── BRANO SCELTO ──
I canonici spettacoli al chiuso con il pubblico a sedere, siano essi Abbondanza/Bertoni con la ‘pazza gioia’ in danza de Le fumatrici di pecore, OHT con l’anodino sperimentalismo di JA, versione site-specific di Squares do not (normally) appear in nature, oppure Muta Imago con il videolibro Bartleby, appartengono ad altro e ad altri. Chiamati a interrogarsi su quale sia il posto dell’arte in un quartiere votato alla produzione artigianale e industriale, appaiono invece come stranieri senza alcuna relazione con il Villaggio, quasi una comunità paracadutata, un universo chiuso e incomunicante.

La disobbedienza dell’acqua @ Mario Carlini

Ecco: hanno portato le loro risposte ‘fatte in casa’, mentre il senso di Periferico ci pare quello di farsi nuove domande, entrando nelle case degli altri. Con La disobbedienza dell’acqua lo stesso Collettivo Amigdala è andato oltre, ne ha esplorato l’attività onirica notturna.
───
• [LAVORO RICHIESTO]:
Prosegui il brano sugli spettacoli di Periferico partendo subito dopo la sua ultima frase.
── DATI ──
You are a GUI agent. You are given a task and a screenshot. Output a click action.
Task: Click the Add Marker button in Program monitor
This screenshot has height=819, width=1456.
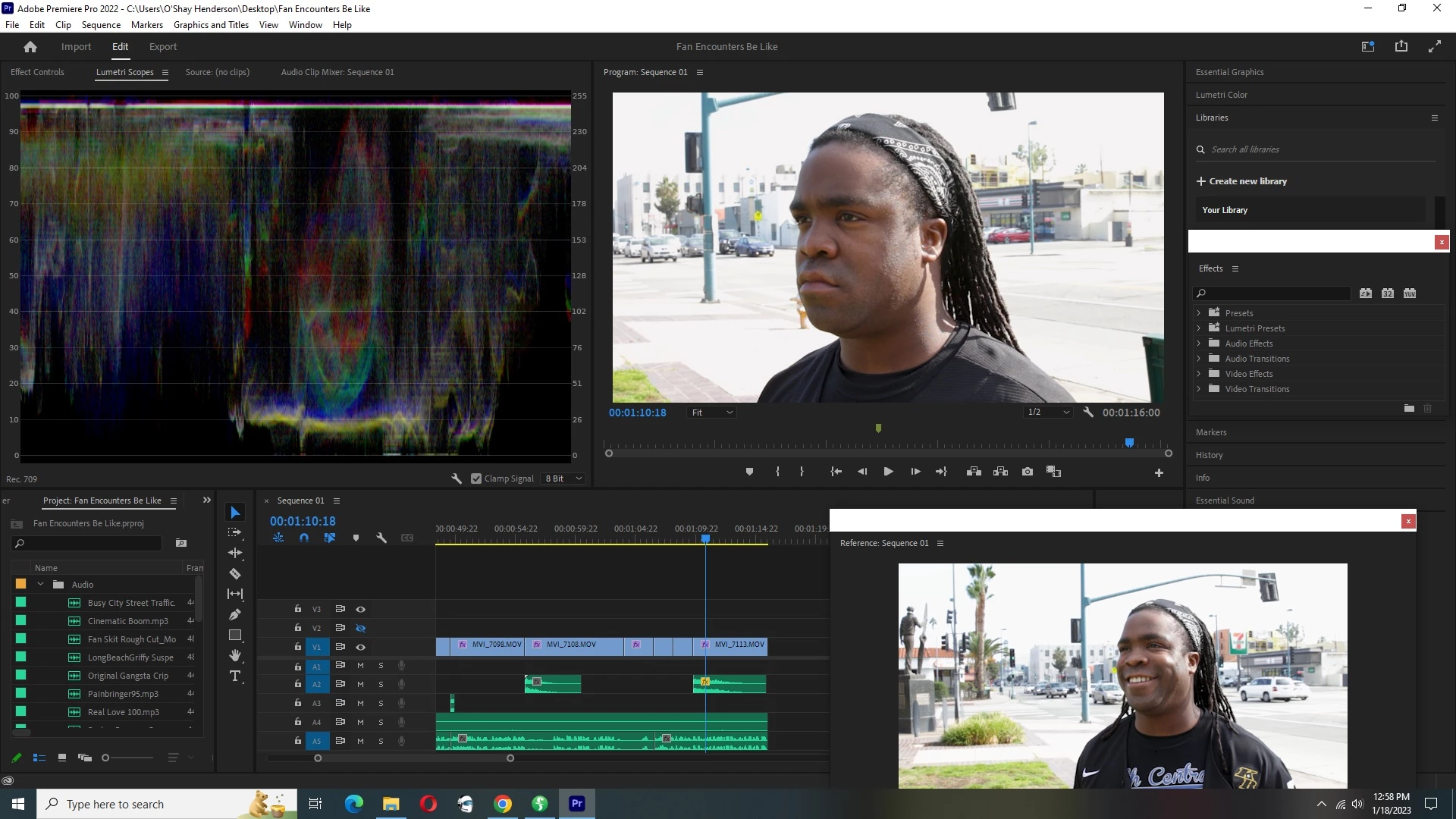pyautogui.click(x=749, y=472)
───
• [RISPOSTA]:
Al piano terra dell’ex officina Cavallini Radiatori, Viale Emilio Po 28/32, due schermi rimandano un video sensoriale con protagonista Silvia Pasello, immagini acquatiche in cui tutto cambia ininterrottamente. Al piano superiore quell’acqua bagna 100 sogni in altrettanti messaggi in bottiglia. È acqua passata, che ritorna in filari di vetro. Imbuti alle pareti terminano con degli auricolari per ascoltarne il vorticoso gorgoglio.
I luoghi sono voci abbandonate al mare del tempo. I muri parlano, Periferico è qui per ascoltare.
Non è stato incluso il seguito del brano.